**TEXT SHOWN:**
# West Michigan - 05 GMC Duramax forsale



## Herm Witte (Jan 27, 2009)

https://www.facebook.com/marketplace/item/944233262442144/


----------



## Herm Witte (Jan 27, 2009)

Herm Witte said:


> https://www.facebook.com/marketplace/item/944233262442144/


2005 gmc 3500hd with Dramax Diesel, 115,140 miles, comes with 8'6" boss straight plow with wings, and buyers stainless salter. Plow and salter work excellent. Truck runs great. Ready to go. Interior and exterior are in great shape.


----------



## rick W (Dec 17, 2015)

I havent seen push button controls like that on a plow in 25 years. I remember my fingers being cut open and bleeding after a multi day big storm from 40 hours straight on those buttons.


----------



## Herm Witte (Jan 27, 2009)

rick W said:


> I havent seen push button controls like that on a plow in 25 years. I remember my fingers being cut open and bleeding after a multi day big storm from 40 hours straight on those buttons.


Not sure there were options other than toggles or rockers 14 years ago much less 25 years ago. Just curious, what controls did you use 25 years ago? I started with between the seat valves, upgraded to push pull rods through the firewall, then rockers and toggles, and finally today's hand held controls.


----------



## DeVries (Nov 27, 2007)

Push rods thru the firewall is where I started. My dad had a Jeep with the levers between the seats. We have it easy now a days with the hand held controllers.


----------



## rick W (Dec 17, 2015)

**DATASET RECORDS:**
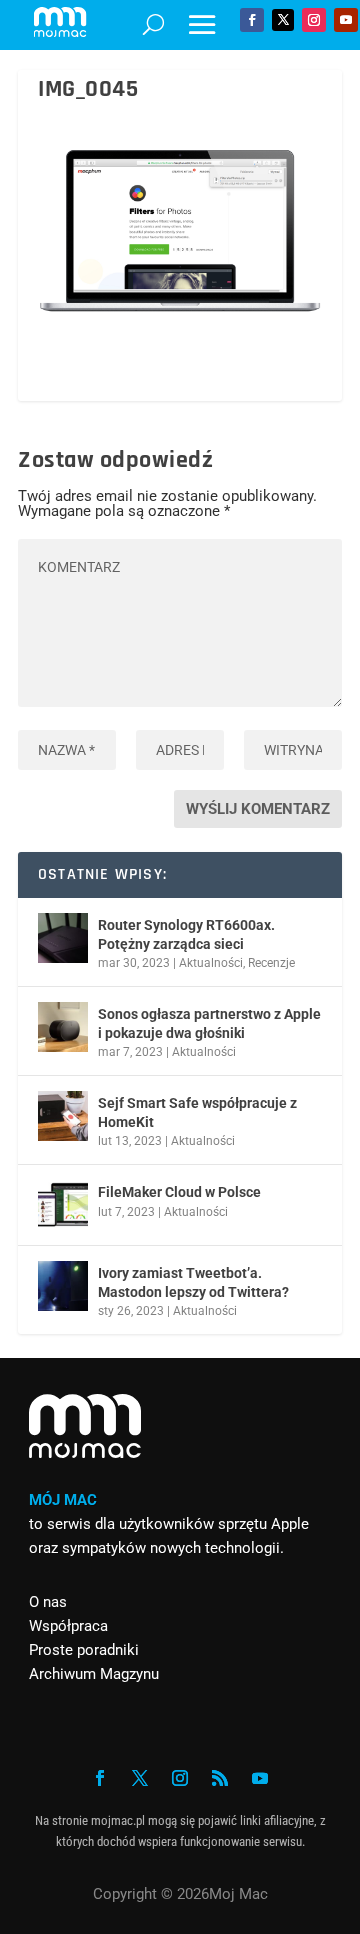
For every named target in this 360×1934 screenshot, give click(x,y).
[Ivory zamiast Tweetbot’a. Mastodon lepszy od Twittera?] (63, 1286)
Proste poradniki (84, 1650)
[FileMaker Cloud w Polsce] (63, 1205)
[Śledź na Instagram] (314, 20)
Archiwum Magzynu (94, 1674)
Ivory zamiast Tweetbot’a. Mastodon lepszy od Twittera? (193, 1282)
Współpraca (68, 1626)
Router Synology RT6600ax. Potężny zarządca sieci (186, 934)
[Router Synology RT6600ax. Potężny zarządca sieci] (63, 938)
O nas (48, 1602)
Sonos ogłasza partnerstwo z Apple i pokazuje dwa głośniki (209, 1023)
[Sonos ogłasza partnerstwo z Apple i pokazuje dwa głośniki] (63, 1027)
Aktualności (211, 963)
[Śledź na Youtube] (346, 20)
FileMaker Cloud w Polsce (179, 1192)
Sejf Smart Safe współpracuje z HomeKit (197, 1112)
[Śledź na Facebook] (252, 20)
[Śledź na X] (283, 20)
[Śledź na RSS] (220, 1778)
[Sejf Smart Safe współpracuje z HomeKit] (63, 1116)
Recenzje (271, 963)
--
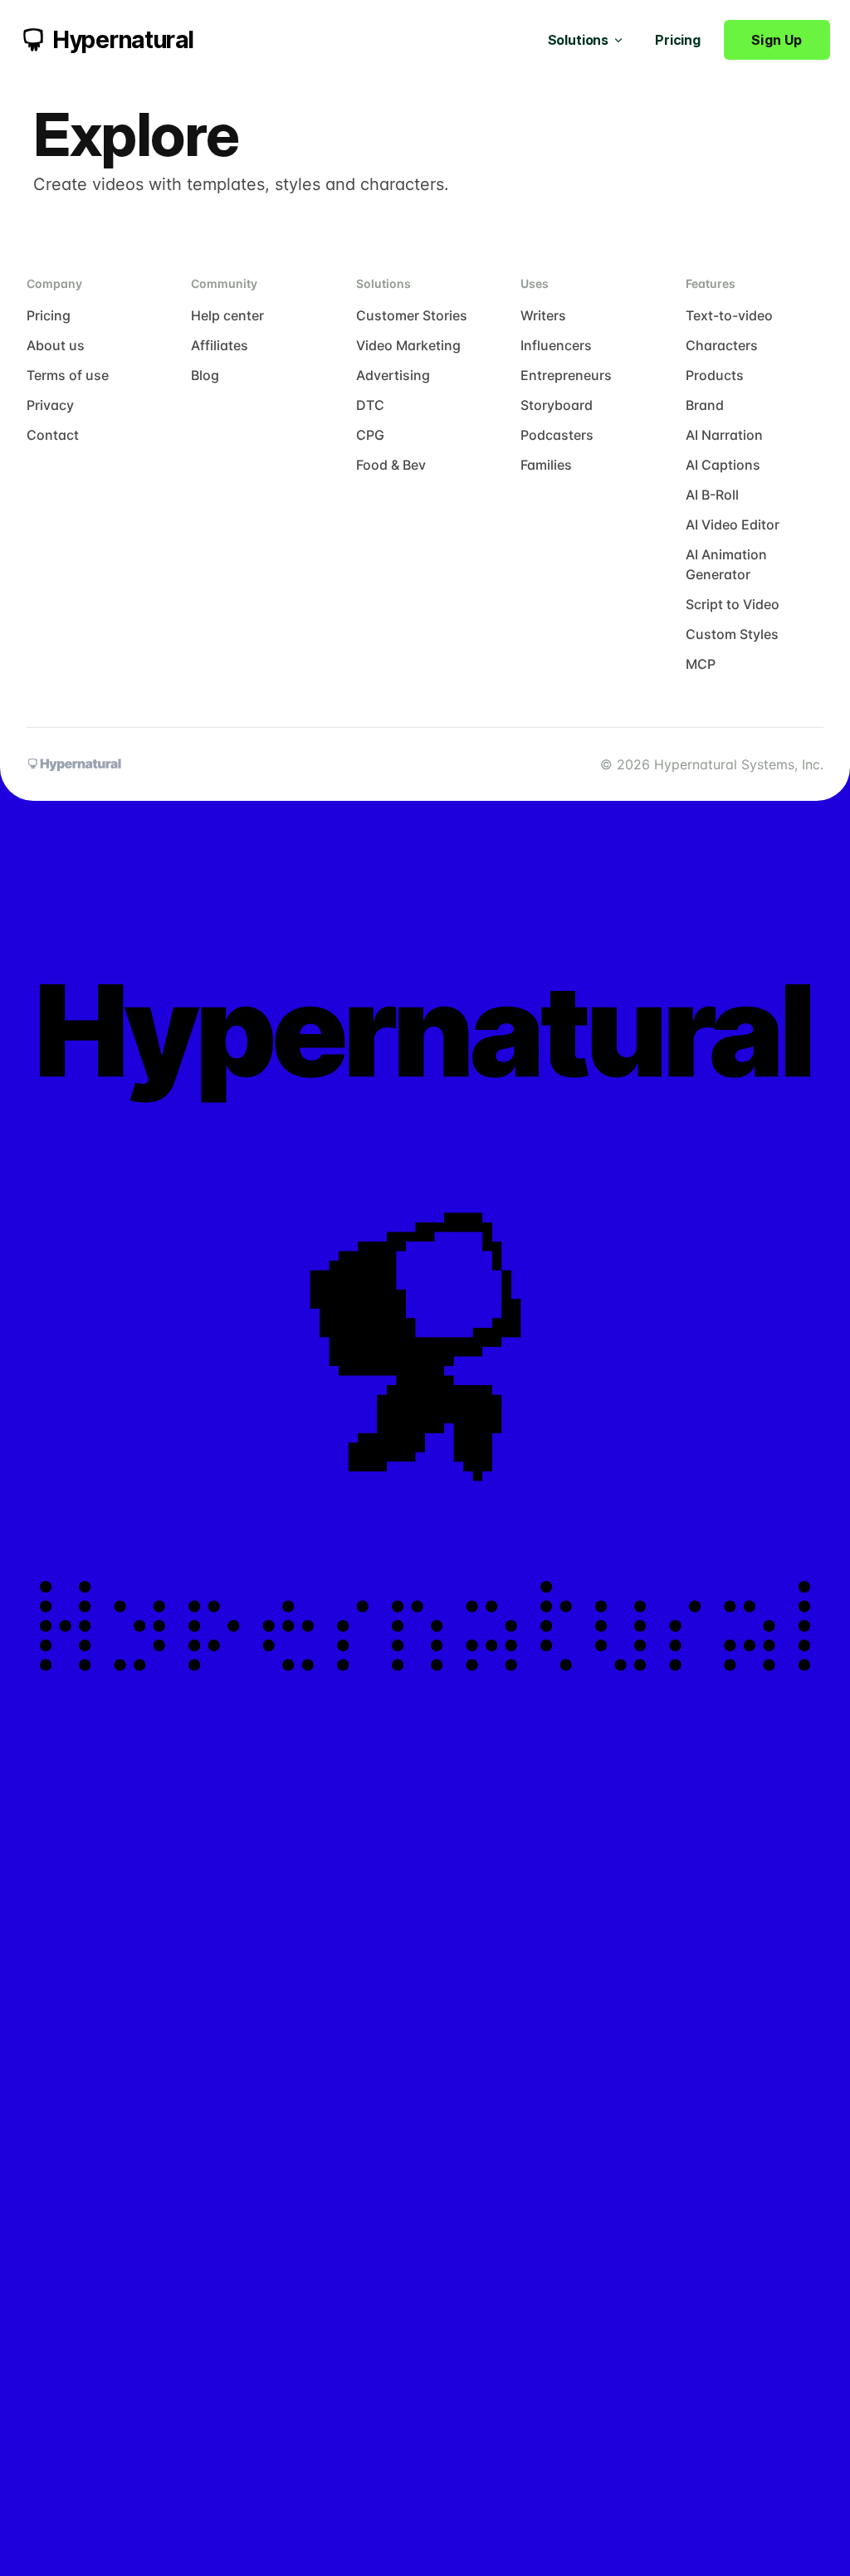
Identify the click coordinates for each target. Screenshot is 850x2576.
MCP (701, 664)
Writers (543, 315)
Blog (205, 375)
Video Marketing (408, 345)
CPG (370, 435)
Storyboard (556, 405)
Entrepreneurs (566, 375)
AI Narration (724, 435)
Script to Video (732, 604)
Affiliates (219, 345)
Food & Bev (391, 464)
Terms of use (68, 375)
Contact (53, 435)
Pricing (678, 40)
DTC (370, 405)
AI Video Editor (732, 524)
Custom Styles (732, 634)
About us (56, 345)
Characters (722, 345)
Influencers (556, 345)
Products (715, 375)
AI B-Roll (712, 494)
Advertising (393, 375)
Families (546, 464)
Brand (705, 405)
==
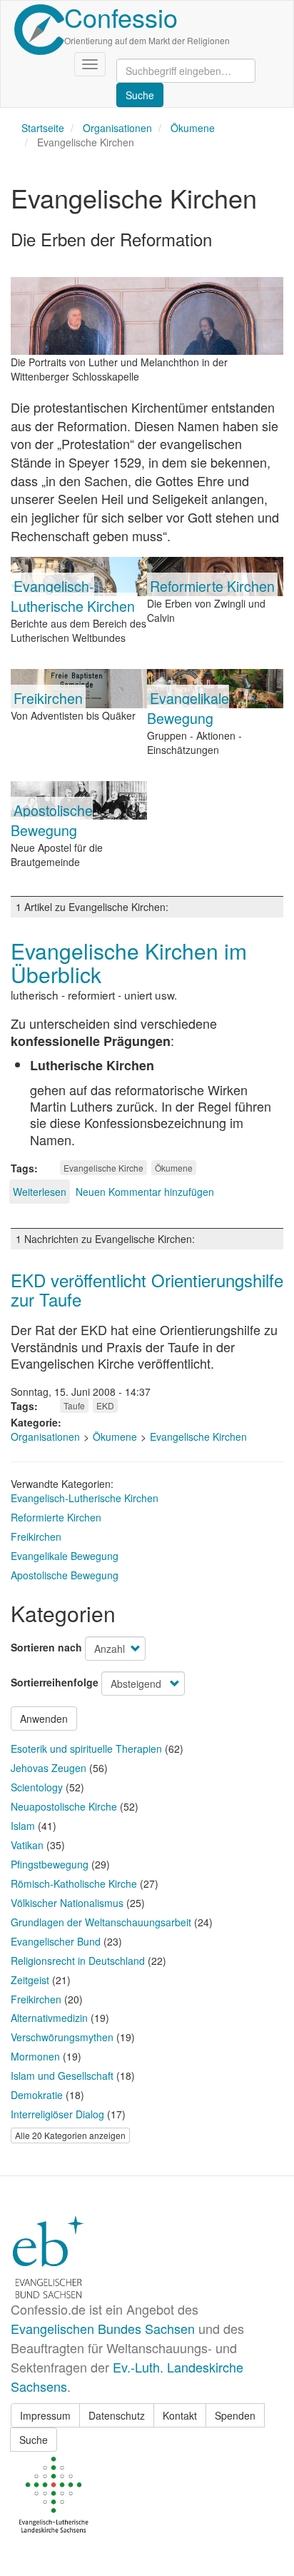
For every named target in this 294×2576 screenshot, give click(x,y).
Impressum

**EXERCISES TO COMPLETE:**
- 1) In the truck-sale thread, how many miles are on the 2005 GMC 3500HD?
- 2) Please repeat the part of the truck-sale thread that opens with the words containing "## DeVries (Nov" and closes with "hand held controllers.".
The records are separate material from the truck-sale thread.

**OUTPUTS BY TASK:**
- 1) 115,140 miles.

- 2)
## DeVries (Nov 27, 2007)

Push rods thru the firewall is where I started. My dad had a Jeep with the levers between the seats. We have it easy now a days with the hand held controllers.